星期日, 24 11 月, 2024
Home PV Project China to enhance water transport safety control

China to enhance water transport safety control

Chinese transport authorities are to step up water safety controls following a bridge collapse that left nine people dead in south China's Guangdong Province more than 10 days ago.


    Weng Mengyong, vice minister of communications, said Tuesday at a press conference that the government was gravely concerned over the safety of public transport facilities.


    The Ministry of Communications had urged local departments to reinforce bridges on all major waterways, Weng said.


    His ministry on Thursday launched a six-month nationwide campaign to prevent collisions between vessels and between vessels and bridges and other facilities along waterways.


    The campaign would also target ships transporting crude oil and dangerous materials with the purpose of preventing leaks and environmental pollution, he said.


    "I speak here taking full responsibility for my own words that the bridges across the Yangtze River have quality assurances. The large bridges made in recent years in particular have taken into full account a variety of elements," he said.


    Four vehicles carrying seven people and two road workers were thrown into the Xijiang River in Guangdong on June 15 when, in heavy fog, a cargo vessel traveling along the river ploughed into a section of the 1,600-meter-long Jiujiang bridge that spans the river, causing part of it to collapse.


    Investigators said the collapse had nothing to do with the quality of the construction of the bridge which opened to traffic in 1988.


    The water transport safety issue has been brought into the limelight after the fatal collision despite a drop in waterway accidents and deaths.


    Compared with 2000, the number of water traffic accidents in 2006 had dropped by 31 percent and the death toll by 35 percent.
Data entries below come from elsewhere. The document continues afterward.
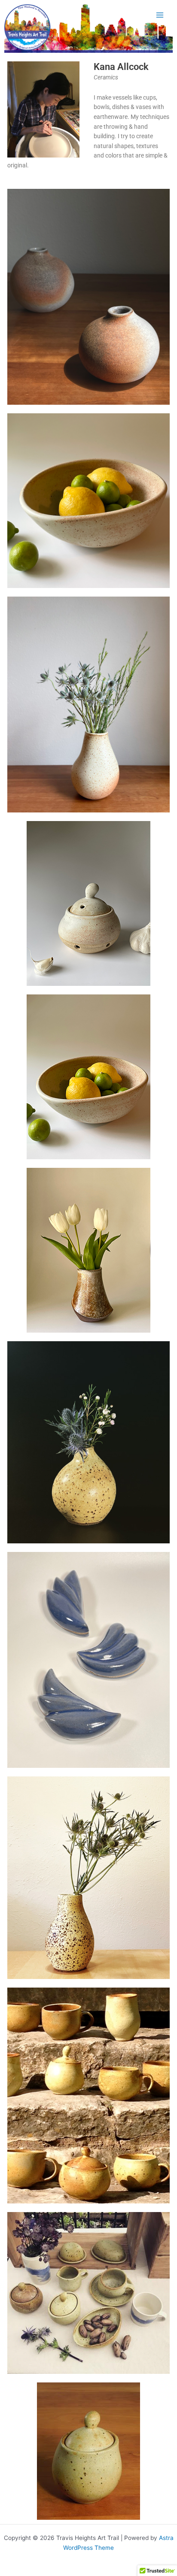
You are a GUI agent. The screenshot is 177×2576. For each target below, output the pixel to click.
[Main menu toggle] (160, 15)
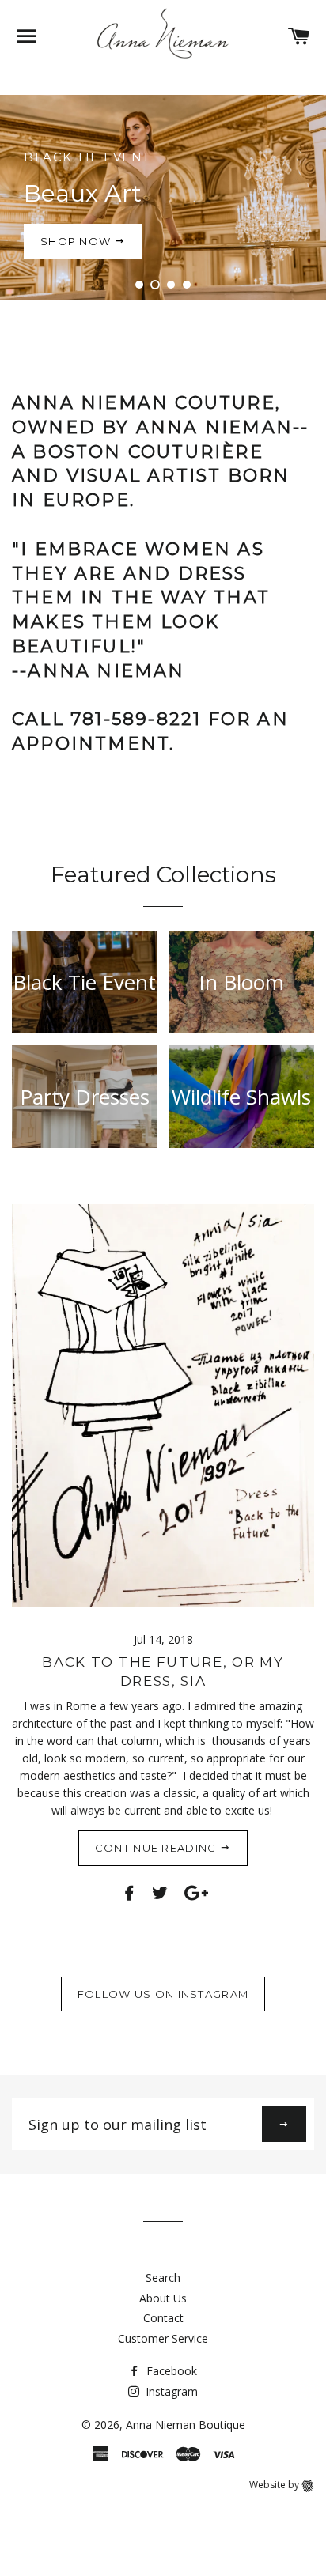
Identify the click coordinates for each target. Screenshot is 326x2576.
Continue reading (157, 1847)
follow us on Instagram (163, 1994)
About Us (163, 2298)
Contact (163, 2317)
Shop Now (77, 241)
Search (163, 2277)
    Last year, the daily number of vessels entering the Yangtze River and the Pearl River averaged more than 3,000. The country's water transport control authorities are under increasing pressure as vessels get bigger and traffic flows get denser.


    The government has worked out a scheme for the supervision of water transport safety and the command of emergency rescue work.
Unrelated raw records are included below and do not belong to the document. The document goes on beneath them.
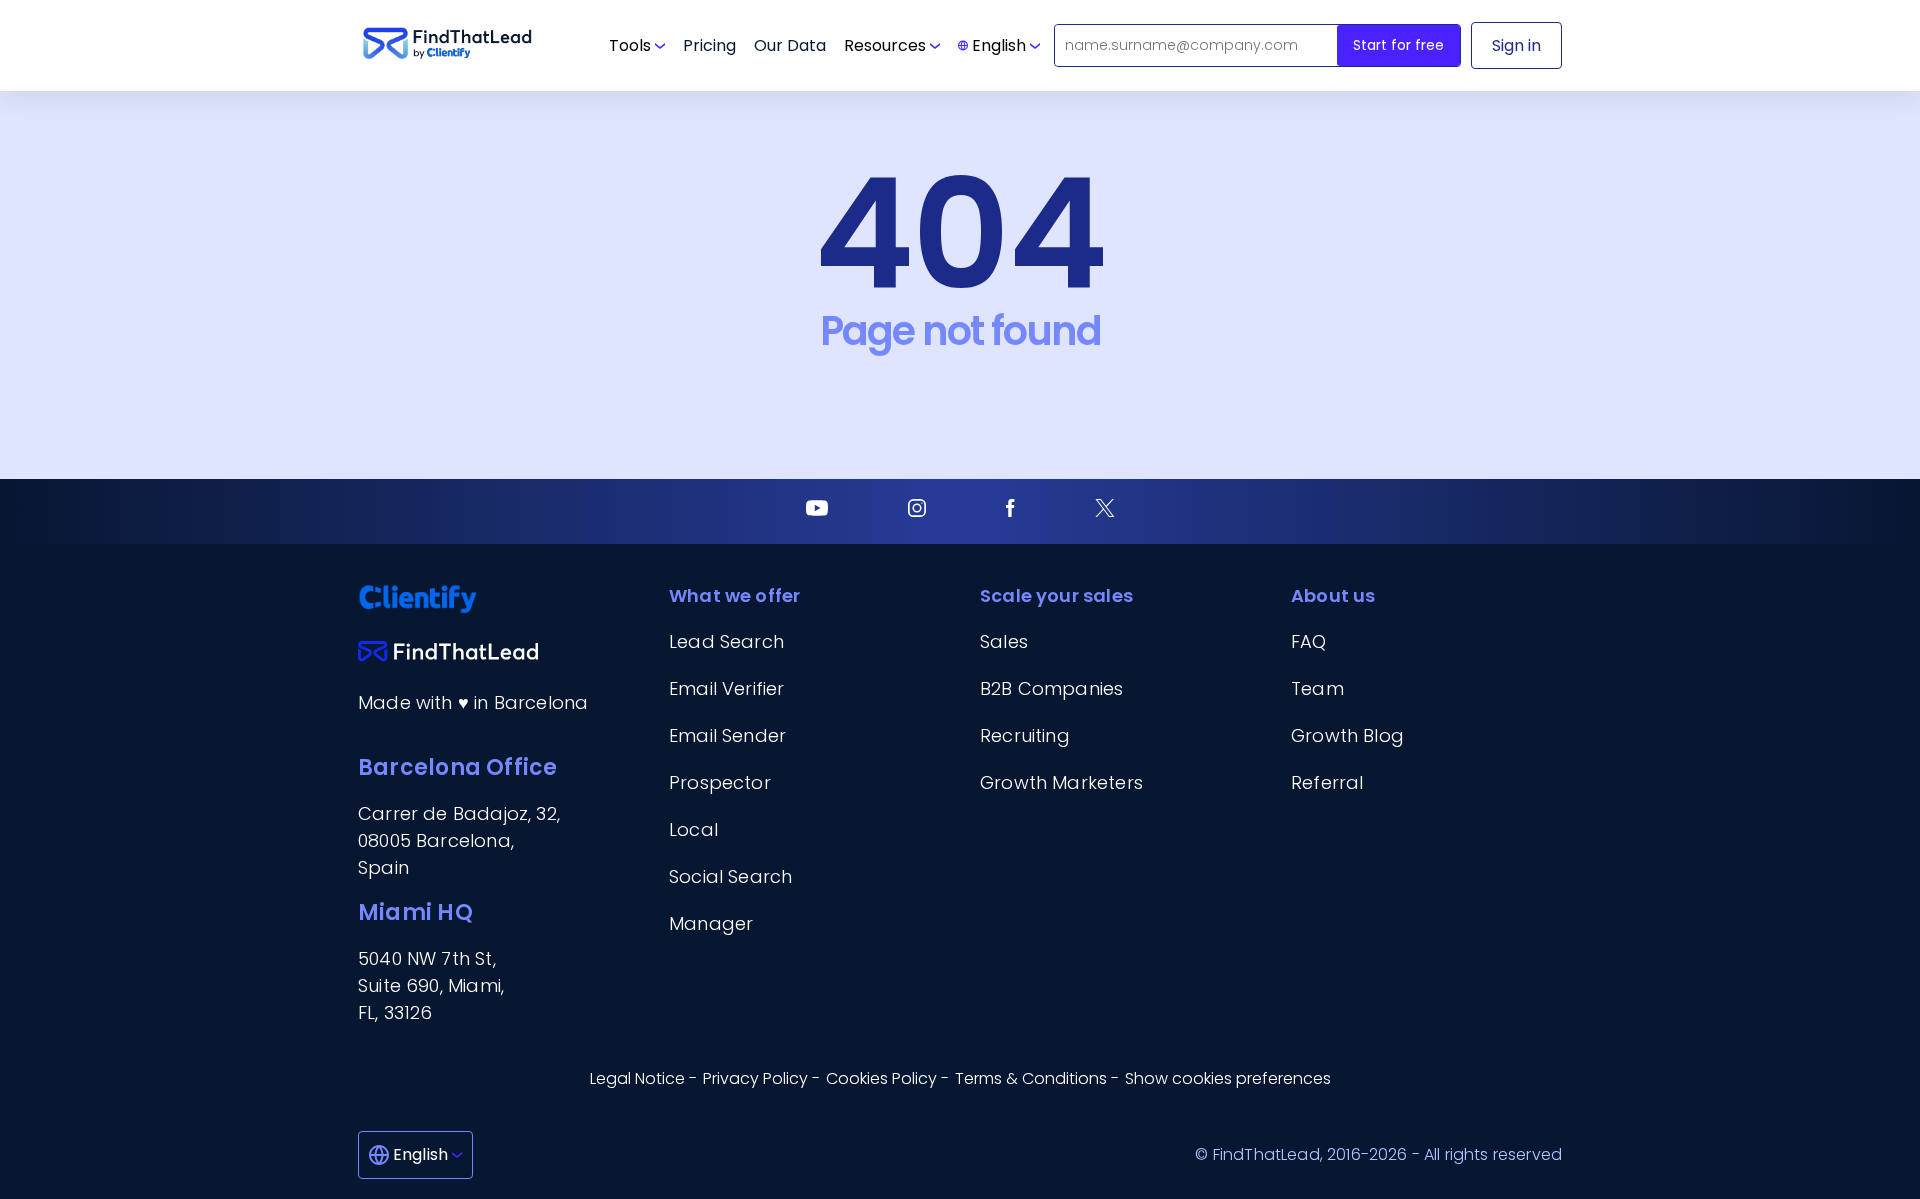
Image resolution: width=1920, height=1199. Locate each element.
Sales (1004, 641)
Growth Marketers (1061, 782)
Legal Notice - (643, 1078)
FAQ (1309, 641)
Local (693, 829)
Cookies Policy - (887, 1078)
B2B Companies (1051, 688)
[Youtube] (817, 511)
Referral (1327, 782)
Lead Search (726, 641)
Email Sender (727, 735)
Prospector (720, 782)
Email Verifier (727, 688)
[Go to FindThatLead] (448, 45)
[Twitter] (1105, 511)
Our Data (790, 45)
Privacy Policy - (761, 1078)
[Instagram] (917, 511)
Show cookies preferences (1228, 1078)
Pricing (709, 45)
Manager (711, 923)
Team (1317, 688)
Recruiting (1025, 735)
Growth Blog (1347, 735)
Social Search (730, 876)
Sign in (1516, 45)
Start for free (1398, 45)
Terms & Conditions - (1037, 1078)
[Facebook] (1010, 511)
    Under the scheme, the water safety control authorities would carry out real-time supervision of passing vessels and ensure round-the-clock rescue service available within 45 minutes on inland routes.


    At least, Weng said, 93 percent of accident victims are rescued every year, adding that in cases of oil spills on key water areas, rescue teams would be able to clean up to 1,000 tons of oil every time.
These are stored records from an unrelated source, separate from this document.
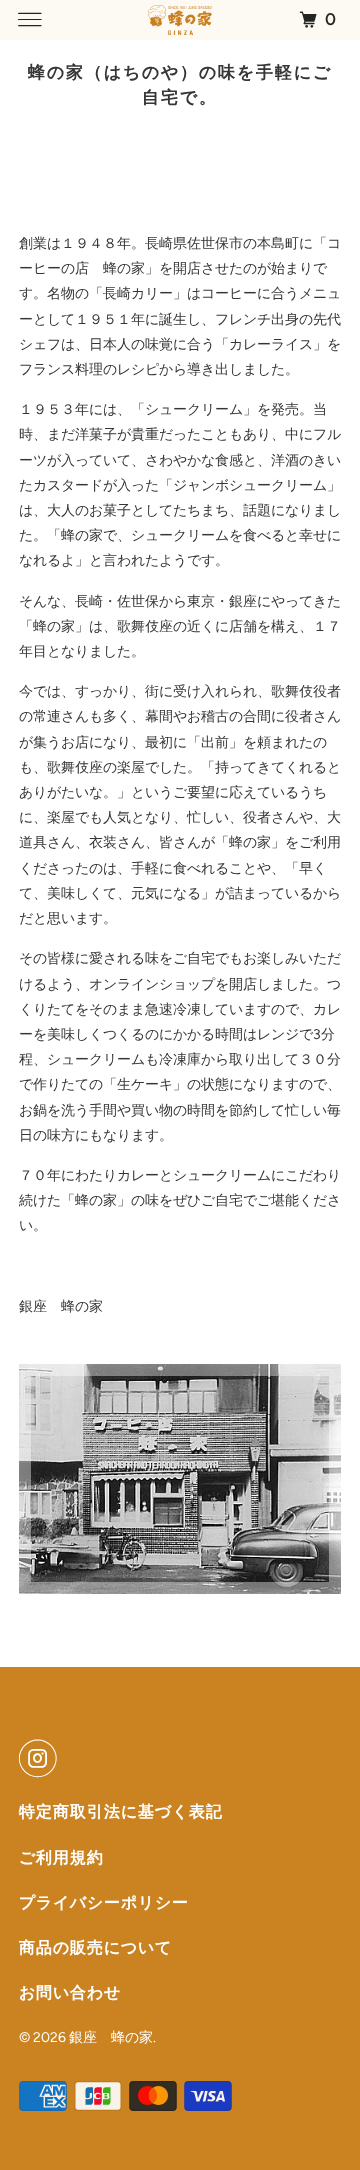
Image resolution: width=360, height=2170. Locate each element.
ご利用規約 (61, 1857)
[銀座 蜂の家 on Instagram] (42, 1758)
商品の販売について (95, 1947)
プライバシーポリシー (104, 1902)
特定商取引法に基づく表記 (121, 1811)
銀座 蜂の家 (111, 2037)
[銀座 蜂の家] (180, 19)
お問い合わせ (70, 1992)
    Wrecked ships weighing less than eight tons would be salvaged and the depth of under-water rescue work would reach 300 meters, said Weng.


    "By 2020, the country will have a comprehensive all-weather and quick-response water transport safety supervision and rescue system on major inland rivers including the Yangtze, Zhujiang and Heilongjiang rivers," he said.


    The government would also step up construction of inland routes and major ports to improve water traffic conditions.


    Weng said 20 provincial regions and 56 cities with more than 500,000 people would be linked by major inland routes and ports by 2020, saying it would save land resources and intensify national transport capacity.